Content is checked at the source. The guardrail profiles configured in Bifrost apply to Edge traffic without extra setup on the endpoint. A guardrail runs before a prompt reaches a model and before the response returns, so secrets and PII are caught or redacted before they leave the machine. Built-in detection covers leaked credentials and a PII template, alongside integrations with AWS Bedrock Guardrails, Azure Content Safety, Google Model Armor, CrowdStrike AIDR, GraySwan Cygnal, and Patronus AI.

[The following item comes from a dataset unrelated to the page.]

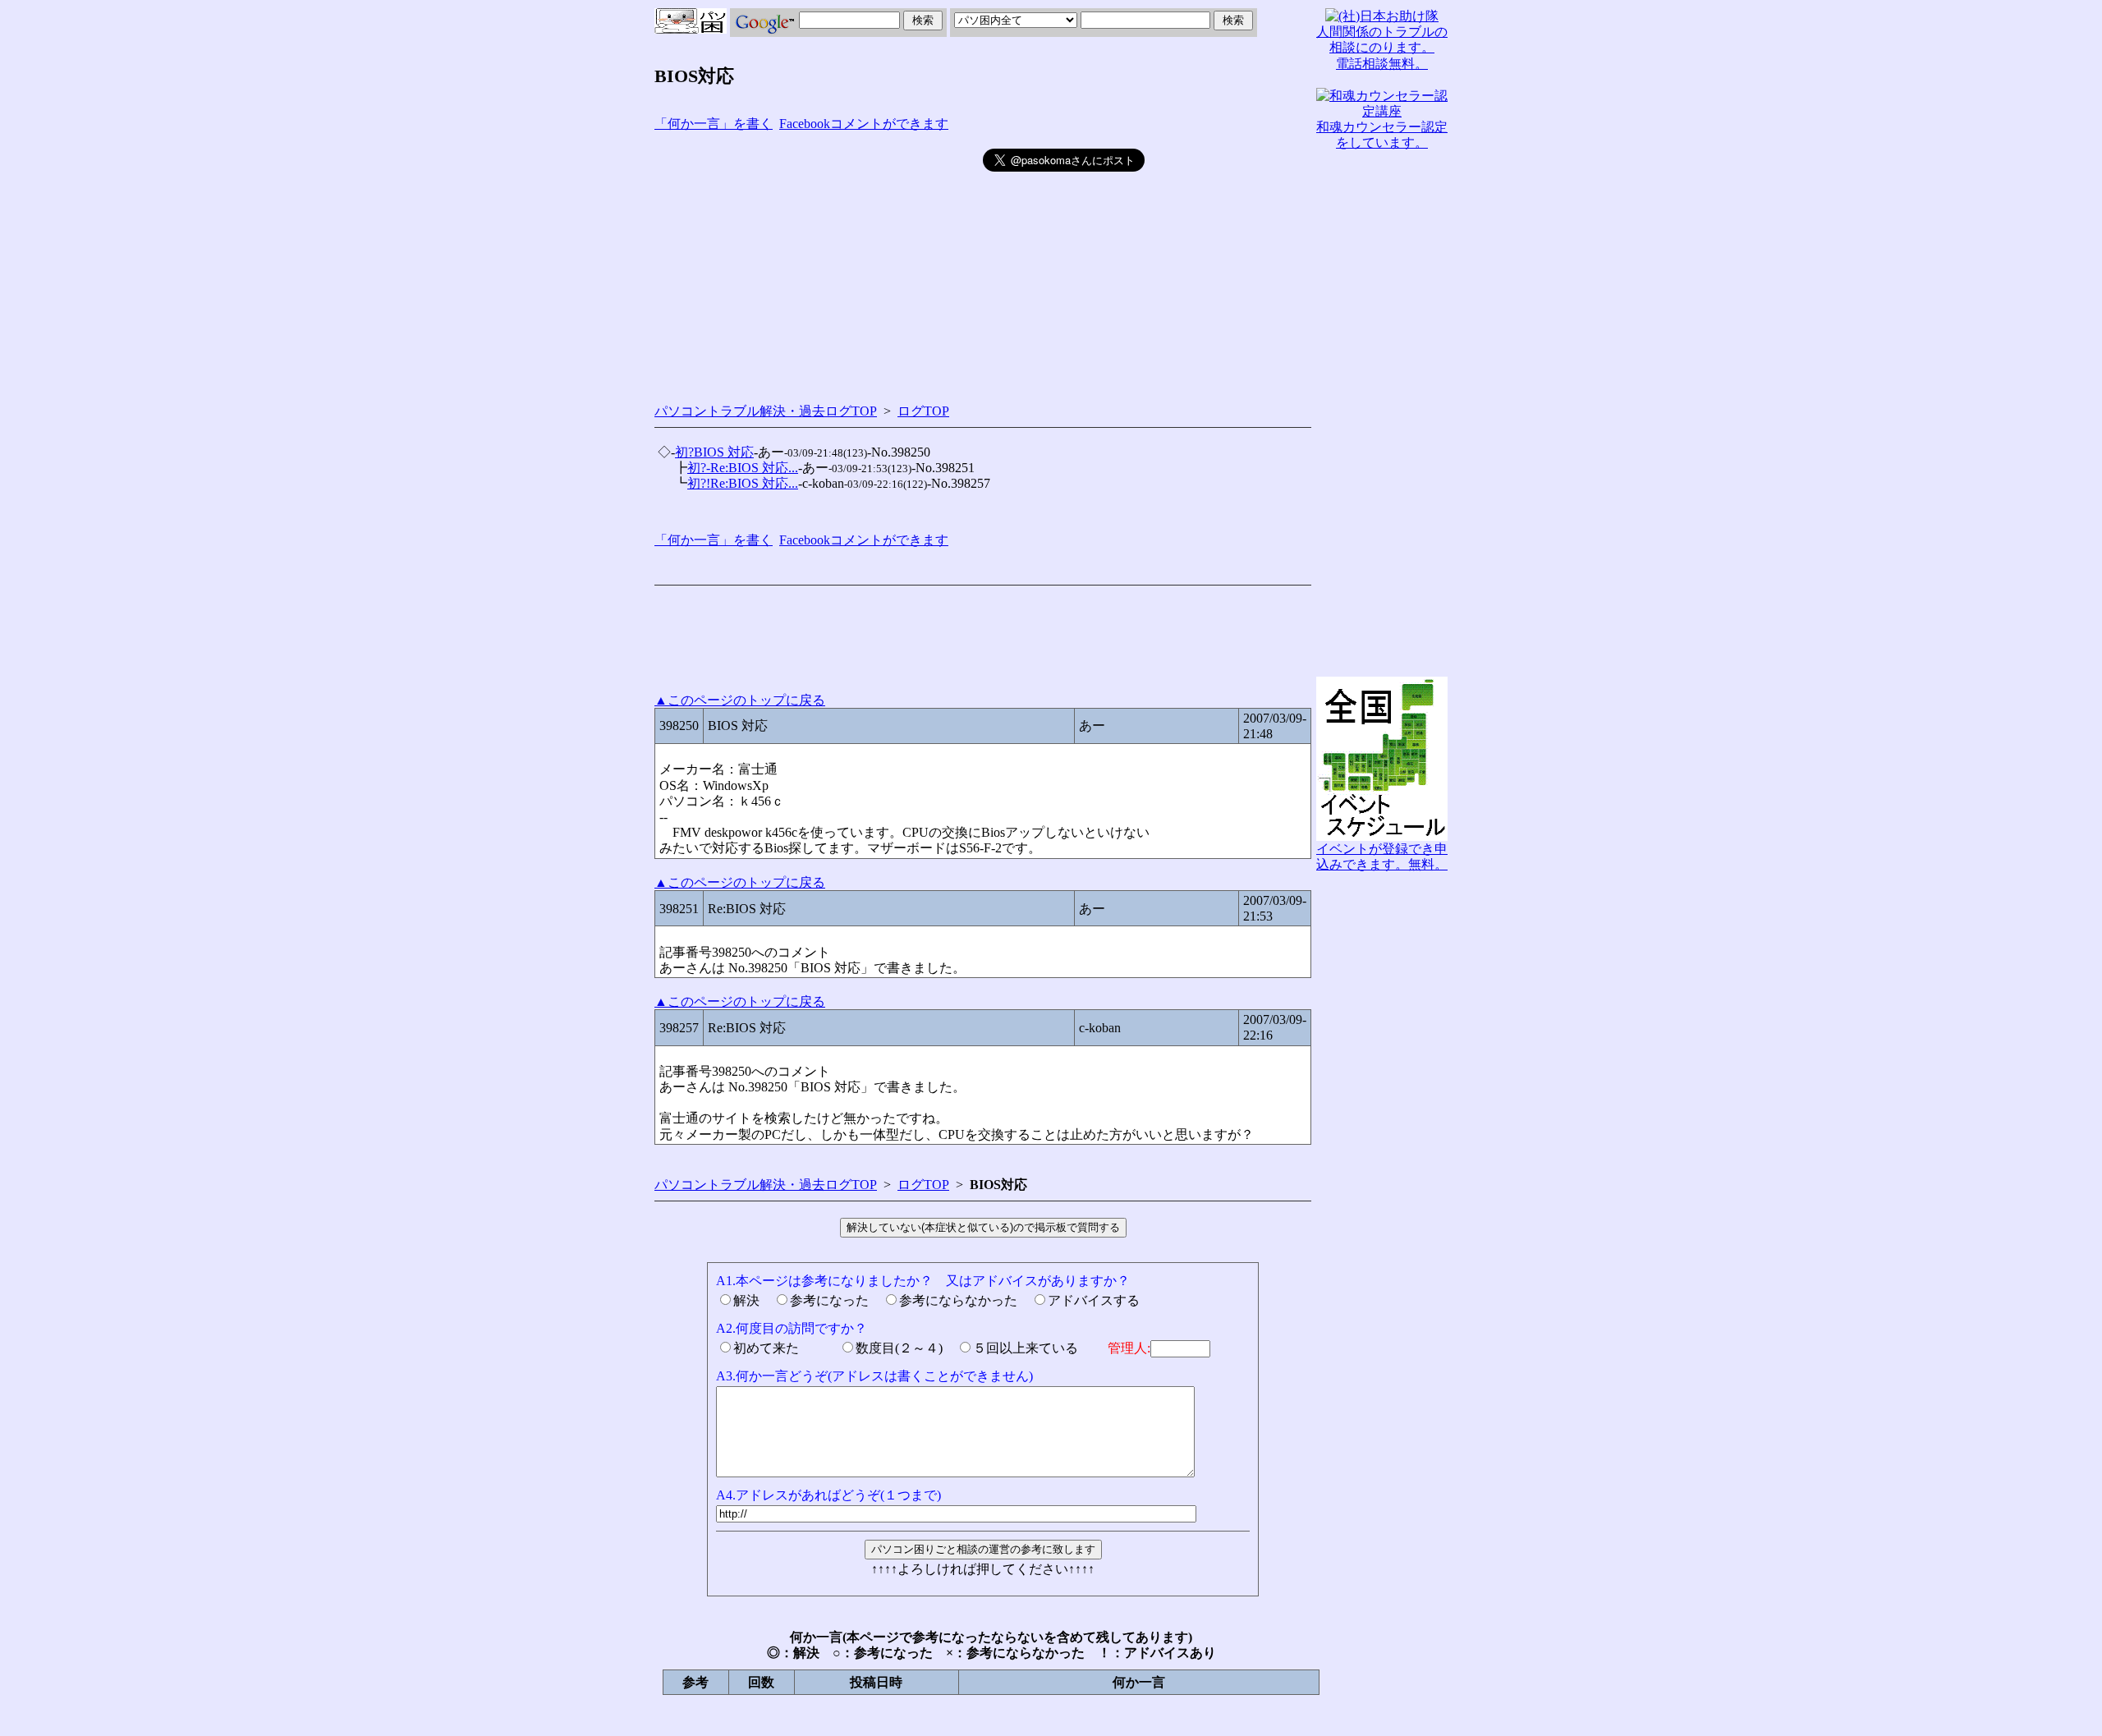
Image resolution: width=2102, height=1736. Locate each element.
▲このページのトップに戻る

Rollout: deploy silently through device management
Because shadow AI is a problem across the whole fleet, the rollout cannot depend on employees installing anything. Edge deploys through standard device management, including Jamf, Intune, and Kandji, using a managed configuration, so it reaches every machine silently. Policy changes then take effect across the fleet at once, without touching individual devices.
Where this leaves security and platform teams
Shadow AI is not going away, and banning it has a track record of failing. The realistic goal is not to stop people from using AI, but to make the AI they already use visible and governed: to know which apps and MCP servers are in play, to keep sensitive data from leaving on a prompt, and to have an audit trail when a question comes up later.
That work has to happen in two places that act as one: the AI gateway, where the policies and audit trail live, and the endpoint, where that ungoverned AI actually runs. The Bifrost gateway provides the control plane, and Bifrost Edge extends it to every machine. For teams sizing up the problem, the Edge overview lays out the full picture, and Edge is in alpha now for organizations that want to bring ungoverned AI usage under that same governance early.